• **TEXT UNDER STUDY**:

__________________________________________________

Kenya’s exports to its three leading markets in the six-nation East African Community fell by Sh3.51 billion in the first full month following adoption of Covid-19 containment measures, official data shows.
Earnings from goods sold to Uganda, Tanzania and Rwanda amounted to Sh5.61 billion in April, a drop of 38.47 percent compared with similar period in 2019, according to leading trade indicators published by the Central Bank of Kenya (CBK).
Delays have rocked cross-border trade after partner States locked borders and ordered Covid-19 testing for truck drivers, with results taking 48 hours on average.
Kenya, Uganda and Rwanda early May reached a deal for testing of truck drivers for Covid-19 at the point of departure to ease tailbacks at border points after each nation initially insisted on separately conducting mandatory testing.
Delays threatened to renew long-standing trade disputes between Nairobi and Dar es Salaam mid-last month before the ministers for transport intervened.
The provisional CBK data shows Kenyan traders trucked goods worth Sh2.03 billion to Tanzania in April, a 34.16 percent drop compared to a similar period in 2019.
Exports to Uganda contracted 39.16 percent to Sh2.69 billion, Rwanda's orders plunged the sharpest at 44.82 percent to Sh890 million.
The exports to Uganda, Tanzania and Rwanda fell by nearly half in April, or 48.82 percent, compared with the monthly average of Sh10.97 billion in the January-March 2020 period.
During the first quarter of 2020, exports to the three countries were estimated at Sh32.91 billion, a growth of 18.15 percent over similar quarter last year.
Rwanda had posted the largest growth in goods ordered from Kenya among the three countries during the first quarter of the year at 44.20 percent to Sh6.09 billion.
It was followed by Uganda at 16.10 percent to Sh18.83 billion while Tanzania’s orders grew 7.79 percent to Sh7.99 billion in the three-month period.
“We believe with current delays at the border points, trade volumes will fall by at least 30 percent this year,” EAC and Regional Development Cabinet Secretary Adan Mohamed said in an interview last month.
“Trucks that normally take three days to move from Mombasa to Kampala now take eight days. If this continues for up to six months, this will affect the demand side as well.”

__________________________________________________

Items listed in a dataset
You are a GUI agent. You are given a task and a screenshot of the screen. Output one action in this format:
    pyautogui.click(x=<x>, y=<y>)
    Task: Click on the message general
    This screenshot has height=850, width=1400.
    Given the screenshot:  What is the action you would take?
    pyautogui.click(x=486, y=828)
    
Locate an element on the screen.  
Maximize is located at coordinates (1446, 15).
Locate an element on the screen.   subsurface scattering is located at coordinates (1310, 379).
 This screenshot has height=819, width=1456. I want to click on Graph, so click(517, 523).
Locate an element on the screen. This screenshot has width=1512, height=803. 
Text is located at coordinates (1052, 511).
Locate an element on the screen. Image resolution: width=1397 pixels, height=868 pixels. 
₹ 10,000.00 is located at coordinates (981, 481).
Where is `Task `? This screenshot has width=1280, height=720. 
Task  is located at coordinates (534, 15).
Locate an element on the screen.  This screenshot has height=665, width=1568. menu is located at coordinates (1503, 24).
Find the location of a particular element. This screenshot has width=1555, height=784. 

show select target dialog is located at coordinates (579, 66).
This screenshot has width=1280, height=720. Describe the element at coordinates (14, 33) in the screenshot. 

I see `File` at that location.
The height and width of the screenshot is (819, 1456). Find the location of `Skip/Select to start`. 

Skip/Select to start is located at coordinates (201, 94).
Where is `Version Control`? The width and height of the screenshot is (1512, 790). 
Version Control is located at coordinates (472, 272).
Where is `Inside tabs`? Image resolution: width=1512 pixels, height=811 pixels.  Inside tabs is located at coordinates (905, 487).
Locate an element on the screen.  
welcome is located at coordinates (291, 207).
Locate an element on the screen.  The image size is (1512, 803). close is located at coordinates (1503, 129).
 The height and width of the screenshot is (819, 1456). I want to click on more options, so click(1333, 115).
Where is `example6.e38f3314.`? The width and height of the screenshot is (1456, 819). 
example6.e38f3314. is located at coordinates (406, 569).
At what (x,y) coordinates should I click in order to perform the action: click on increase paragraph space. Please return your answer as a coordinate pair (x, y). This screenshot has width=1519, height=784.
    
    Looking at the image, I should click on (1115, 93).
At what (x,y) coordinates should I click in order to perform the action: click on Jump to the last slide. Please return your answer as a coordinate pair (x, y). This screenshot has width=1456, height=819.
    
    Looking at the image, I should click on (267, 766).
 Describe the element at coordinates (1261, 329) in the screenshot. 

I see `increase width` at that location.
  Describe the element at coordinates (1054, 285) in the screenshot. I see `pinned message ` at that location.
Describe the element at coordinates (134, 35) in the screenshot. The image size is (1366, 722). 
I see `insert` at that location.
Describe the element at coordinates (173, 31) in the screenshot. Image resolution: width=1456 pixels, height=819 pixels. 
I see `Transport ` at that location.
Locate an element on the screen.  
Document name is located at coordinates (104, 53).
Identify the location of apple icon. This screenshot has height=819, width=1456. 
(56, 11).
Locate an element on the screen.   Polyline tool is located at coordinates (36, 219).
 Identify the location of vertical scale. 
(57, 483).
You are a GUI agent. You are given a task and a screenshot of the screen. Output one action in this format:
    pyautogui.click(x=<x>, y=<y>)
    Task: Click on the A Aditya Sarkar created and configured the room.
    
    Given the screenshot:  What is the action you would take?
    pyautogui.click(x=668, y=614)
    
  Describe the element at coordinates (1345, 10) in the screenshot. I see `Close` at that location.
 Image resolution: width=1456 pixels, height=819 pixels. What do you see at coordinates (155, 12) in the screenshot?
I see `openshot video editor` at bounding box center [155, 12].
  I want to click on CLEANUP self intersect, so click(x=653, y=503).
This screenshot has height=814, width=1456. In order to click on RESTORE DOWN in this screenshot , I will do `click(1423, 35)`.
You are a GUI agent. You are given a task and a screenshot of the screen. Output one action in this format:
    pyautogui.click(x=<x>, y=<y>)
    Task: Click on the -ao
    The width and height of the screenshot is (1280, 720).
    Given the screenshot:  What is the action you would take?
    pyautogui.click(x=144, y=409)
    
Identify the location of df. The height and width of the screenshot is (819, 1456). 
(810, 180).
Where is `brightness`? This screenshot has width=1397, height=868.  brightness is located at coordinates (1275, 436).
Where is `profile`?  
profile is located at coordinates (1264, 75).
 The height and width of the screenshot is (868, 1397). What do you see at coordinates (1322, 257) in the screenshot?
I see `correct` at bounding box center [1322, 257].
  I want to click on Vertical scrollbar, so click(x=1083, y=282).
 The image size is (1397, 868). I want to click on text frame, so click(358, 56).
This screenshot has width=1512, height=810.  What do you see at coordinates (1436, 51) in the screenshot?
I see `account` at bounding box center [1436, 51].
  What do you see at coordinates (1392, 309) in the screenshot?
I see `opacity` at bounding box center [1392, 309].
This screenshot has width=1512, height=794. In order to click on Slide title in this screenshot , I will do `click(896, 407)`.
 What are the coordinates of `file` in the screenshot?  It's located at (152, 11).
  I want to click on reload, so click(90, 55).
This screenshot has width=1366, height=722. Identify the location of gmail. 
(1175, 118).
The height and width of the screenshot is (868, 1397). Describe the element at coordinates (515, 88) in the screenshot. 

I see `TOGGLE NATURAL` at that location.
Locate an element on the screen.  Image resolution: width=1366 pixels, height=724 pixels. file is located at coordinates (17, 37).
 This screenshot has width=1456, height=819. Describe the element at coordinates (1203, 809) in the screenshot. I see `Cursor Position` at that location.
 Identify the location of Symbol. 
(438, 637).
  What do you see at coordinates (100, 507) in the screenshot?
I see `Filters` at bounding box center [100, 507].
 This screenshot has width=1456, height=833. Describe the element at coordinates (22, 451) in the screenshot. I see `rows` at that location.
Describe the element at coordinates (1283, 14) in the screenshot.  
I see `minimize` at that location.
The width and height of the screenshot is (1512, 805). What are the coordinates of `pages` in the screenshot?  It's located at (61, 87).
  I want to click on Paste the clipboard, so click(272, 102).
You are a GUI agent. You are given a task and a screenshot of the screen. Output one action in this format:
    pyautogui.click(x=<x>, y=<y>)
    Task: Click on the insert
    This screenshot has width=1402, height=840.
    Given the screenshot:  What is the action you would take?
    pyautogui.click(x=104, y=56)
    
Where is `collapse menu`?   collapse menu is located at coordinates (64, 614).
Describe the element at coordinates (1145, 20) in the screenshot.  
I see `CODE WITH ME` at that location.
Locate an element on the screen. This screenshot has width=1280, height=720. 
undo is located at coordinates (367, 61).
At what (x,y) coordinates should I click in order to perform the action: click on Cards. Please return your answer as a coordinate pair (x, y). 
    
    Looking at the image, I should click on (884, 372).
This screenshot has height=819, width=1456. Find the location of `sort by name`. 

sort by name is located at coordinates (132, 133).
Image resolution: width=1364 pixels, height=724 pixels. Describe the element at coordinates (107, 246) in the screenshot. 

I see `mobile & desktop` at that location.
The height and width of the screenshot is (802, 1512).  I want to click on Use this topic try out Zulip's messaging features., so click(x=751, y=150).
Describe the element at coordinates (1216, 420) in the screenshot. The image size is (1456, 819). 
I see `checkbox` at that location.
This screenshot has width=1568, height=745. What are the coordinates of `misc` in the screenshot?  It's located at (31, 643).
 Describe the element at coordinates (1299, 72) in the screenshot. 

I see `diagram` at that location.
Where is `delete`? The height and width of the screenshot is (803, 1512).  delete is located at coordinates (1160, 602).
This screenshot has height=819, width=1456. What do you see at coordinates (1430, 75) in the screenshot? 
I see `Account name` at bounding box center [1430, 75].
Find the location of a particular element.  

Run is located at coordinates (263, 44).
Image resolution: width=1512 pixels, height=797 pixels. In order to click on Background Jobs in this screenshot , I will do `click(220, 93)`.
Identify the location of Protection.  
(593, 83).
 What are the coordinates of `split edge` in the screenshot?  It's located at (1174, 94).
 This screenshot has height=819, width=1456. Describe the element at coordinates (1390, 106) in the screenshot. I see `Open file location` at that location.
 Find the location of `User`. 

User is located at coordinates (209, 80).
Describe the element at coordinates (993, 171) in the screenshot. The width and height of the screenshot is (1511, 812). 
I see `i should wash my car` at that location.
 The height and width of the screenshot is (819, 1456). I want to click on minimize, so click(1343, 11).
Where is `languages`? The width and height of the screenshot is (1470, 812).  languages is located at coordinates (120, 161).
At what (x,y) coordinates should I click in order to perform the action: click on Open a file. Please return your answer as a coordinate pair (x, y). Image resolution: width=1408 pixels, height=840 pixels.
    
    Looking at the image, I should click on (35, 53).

__________________________________________________

• **WHAT TO WORK ON**:
From the article on Kenya's exports to East African Community markets, extract the passage starting with "Exports to Uganda contracted" and going on through "January-March 2020 period.", word for word.

• **SOLUTION TO THIS PROBLEM**:
Exports to Uganda contracted 39.16 percent to Sh2.69 billion, Rwanda's orders plunged the sharpest at 44.82 percent to Sh890 million.
The exports to Uganda, Tanzania and Rwanda fell by nearly half in April, or 48.82 percent, compared with the monthly average of Sh10.97 billion in the January-March 2020 period.